Structured log messages

amirbenun commented 7 months ago

Motivation

Every log Cloudbeat outputs is a JSON object in a .ndjson file. On managed elastic stacks, filebeat reads these log files and indexes them into elasticsearch, this data can be the source of interesting aggregations which will later be used for visualizations and alerts to allow proactive monitoring.

One issue we currently have is that many of the logs are formatted, meaning parameters are part of the log message instead of introducing them in a dedicated field of this json object. This change is effectively done by changing the logging calls from: log.Errorf("Could not get encryption for bucket %s. Error: %v", *bucket.Name, encryptionErr) into: log.Errorw("Could not get encryption for S3 bucket", "bucket", *bucket.Name, "error", encryptionErr)

This change brings another challenge in the area of naming the new fields. With this change "bucket" and "error" are now keys in the json object that indexed to ES and therefore should comply with ECS. There is not an easy way to name those fields, we need to individually assess every log and find the best matching ECS fields that represent its parameters. In the example about, a better representation will be: log.Errorw("Could not get encryption for S3 bucket", "aws.s3.bucket.name", *bucket.Name, "error.message", encryptionErr)

Definition of done

[ ] Refactor cloudbeat to have structured logs instead of formatted logs where possible

Related tasks/epics

-

orestisfl commented 7 months ago

log.Errorw("Could not get encryption for S3 bucket", "bucket", *bucket.Name, "error", encryptionErr)
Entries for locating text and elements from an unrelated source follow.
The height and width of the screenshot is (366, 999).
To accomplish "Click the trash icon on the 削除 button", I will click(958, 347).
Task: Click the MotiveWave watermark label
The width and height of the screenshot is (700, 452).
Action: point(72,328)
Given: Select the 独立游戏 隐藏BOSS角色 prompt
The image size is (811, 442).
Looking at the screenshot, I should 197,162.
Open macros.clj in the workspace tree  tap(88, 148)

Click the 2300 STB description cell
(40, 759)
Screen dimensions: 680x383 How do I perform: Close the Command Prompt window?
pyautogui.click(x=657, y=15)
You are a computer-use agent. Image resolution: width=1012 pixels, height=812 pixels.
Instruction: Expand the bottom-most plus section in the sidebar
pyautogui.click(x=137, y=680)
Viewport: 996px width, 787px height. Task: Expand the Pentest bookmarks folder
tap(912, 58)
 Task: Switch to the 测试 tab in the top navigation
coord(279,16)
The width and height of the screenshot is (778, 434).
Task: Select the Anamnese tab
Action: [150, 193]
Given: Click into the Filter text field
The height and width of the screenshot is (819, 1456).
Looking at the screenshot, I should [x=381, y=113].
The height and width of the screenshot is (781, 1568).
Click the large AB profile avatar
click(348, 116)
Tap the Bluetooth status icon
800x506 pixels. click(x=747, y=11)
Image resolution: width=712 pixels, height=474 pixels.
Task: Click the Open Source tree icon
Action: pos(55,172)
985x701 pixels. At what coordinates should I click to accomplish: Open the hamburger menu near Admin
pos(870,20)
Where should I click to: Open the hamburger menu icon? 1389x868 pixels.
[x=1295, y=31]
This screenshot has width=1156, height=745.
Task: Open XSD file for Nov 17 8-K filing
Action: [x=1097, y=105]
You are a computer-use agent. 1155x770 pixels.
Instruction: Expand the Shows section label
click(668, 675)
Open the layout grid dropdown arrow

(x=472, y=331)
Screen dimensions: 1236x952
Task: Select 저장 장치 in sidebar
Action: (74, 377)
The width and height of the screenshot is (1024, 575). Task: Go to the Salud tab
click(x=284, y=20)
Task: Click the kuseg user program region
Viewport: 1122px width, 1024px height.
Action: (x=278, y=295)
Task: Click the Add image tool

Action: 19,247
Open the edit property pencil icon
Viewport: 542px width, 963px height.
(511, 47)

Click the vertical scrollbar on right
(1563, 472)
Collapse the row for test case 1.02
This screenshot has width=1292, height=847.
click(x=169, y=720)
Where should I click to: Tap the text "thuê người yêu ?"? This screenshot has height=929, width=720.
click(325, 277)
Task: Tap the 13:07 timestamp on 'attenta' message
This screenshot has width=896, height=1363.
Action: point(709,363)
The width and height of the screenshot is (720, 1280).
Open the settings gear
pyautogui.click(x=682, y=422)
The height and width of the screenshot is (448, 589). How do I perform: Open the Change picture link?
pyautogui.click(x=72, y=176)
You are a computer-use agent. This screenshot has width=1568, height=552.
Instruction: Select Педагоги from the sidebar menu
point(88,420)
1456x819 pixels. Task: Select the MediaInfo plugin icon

Just a note, it's easy to make mistakes when using this kind of syntax, e.g. log.Errorw("Could not get encryption for S3 bucket", *bucket.Name, "error", encryptionErr)

Having linters for that can be beneficial even though I am not sure they can catch 100% of the potential mistakes.

oren-zohar commented 7 months ago

Thanks @amirbenun, I think it's crucial to consider that the current log format in beats is designed to align with the Fleet UI's display requirements. Altering this structure might lead to compatibility issues with the Fleet UI.

To achieve our objective of categorizing error messages into different types for effective monitoring - distinguishing critical issues (like high resource usage, restarts, memory problems, etc.) from expected errors (such as permission issues or missing resources) - I recommend incorporating an 'error type' field. This aligns with the ECS error schema, which can provide a standardized approach for classifying and analyzing errors. This addition should allow us to maintain the existing log structure while enhancing our logging capabilities for more targeted and efficient troubleshooting and monitoring.

I think we should also explore how other teams handle this issue? Do other components in elastic track error types as well?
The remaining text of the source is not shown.